Ich öffnete den Kofferraum, griff mir die Stange des Wagenhebers und ging zurück zur Clark-Tankstelle. Ich sah den Kerl sofort. Saß direkt am Straßenrand in einer wahren Rostlaube von einem roten Pick-up. Arschkalt und der Depp hatte das Seitenfenster runtergelassen, ließ die Beine raushängen. Als ich mich näherte, konnte ich erkennen, dass er sich aufrichtete, einen gehörigen Zug aus der Flasche nahm und nach unten wegrutschte. Sturzbesoffen.

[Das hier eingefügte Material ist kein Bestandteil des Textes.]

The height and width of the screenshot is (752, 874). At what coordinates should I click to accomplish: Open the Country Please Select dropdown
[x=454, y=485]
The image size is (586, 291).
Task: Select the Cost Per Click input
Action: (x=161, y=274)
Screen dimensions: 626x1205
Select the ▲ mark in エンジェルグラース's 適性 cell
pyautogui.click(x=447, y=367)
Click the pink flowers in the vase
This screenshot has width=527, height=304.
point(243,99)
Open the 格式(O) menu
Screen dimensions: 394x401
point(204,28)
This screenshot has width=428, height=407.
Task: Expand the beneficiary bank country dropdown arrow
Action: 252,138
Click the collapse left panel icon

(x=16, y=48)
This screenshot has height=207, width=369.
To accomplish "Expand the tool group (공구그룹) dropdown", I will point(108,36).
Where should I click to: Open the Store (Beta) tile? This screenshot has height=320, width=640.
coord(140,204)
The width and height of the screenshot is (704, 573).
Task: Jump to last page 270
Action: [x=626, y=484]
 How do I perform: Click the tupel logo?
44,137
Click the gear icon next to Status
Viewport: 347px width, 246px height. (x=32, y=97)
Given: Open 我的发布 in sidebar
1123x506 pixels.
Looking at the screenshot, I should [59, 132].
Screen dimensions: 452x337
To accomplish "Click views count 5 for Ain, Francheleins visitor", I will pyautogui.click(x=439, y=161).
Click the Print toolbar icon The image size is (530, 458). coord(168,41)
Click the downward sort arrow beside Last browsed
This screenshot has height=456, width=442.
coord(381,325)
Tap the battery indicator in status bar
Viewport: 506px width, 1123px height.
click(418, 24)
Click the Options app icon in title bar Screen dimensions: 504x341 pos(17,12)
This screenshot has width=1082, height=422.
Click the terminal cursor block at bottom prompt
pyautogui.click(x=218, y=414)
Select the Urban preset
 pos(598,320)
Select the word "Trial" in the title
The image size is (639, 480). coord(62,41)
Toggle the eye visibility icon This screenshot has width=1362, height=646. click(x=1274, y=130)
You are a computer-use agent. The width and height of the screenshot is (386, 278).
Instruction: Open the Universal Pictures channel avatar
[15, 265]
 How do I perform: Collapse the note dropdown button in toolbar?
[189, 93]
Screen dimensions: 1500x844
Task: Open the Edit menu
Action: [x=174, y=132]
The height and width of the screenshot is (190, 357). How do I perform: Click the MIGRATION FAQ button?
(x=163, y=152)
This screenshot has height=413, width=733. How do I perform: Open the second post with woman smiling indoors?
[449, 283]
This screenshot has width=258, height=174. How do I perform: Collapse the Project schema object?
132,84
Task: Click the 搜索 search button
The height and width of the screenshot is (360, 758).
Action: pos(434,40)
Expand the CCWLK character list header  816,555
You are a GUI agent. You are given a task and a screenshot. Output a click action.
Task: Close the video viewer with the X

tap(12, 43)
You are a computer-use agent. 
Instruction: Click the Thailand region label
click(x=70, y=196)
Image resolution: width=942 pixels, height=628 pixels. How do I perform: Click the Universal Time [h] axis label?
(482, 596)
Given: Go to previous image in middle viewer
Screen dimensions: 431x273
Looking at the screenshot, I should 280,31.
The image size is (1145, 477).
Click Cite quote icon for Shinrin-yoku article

Ich schlich mich an – keine Herausforderung angesichts der dicken, nassen Schneeflocken –, packte den Türgriff und riss die Tür auf. Der Typ fiel mir halb entgegen; den Rücken eingeknickt, wand er sich mit weit aufgerissenen Augen, wollte die Balance wiederfinden. Ich langte einfach hin, schnappte mir sein Ohr und verpasste ihm nahe der Schulter einen Hieb in den Nacken. »Uff!«, sagte er, als er im Schnee auf den Knien landete. Er hob eine Hand, wollte sich wohl den Nacken kneten, dort, wo ich ihn erwischt hatte, und in diesem Moment zog ich ihm eins über den Hinterkopf. Er kippte nach vorn, fiel mit dem Gesicht in den Schnee. Ich griff in seine Gesäßtasche und dort steckte seine Brieftasche, gefüllt bis zum Anschlag. Die Einnahmen aus seiner Schicht, vermutete ich. Es schienen mindestens sechs- bis achthundert Dollar zu sein. Später sagte ich mir, dass er das Geld für den Inhaber vermutlich beim Nachttresor hätte abliefern sollen, aber womöglich hatte er sich auch eine kleine Zulage für den Abend genehmigen wollen. Vielleicht hatte er bereits die Bücher frisiert, um die zehn oder zwanzig verschwinden zu lassen, die er sich hatte einstecken wollen. Was für ein Pech. Ich nahm die Brieftasche und dann, aus reiner Gemeinheit, die Flasche Southern Comfort, die ich in der Fußwanne des Trucks fand.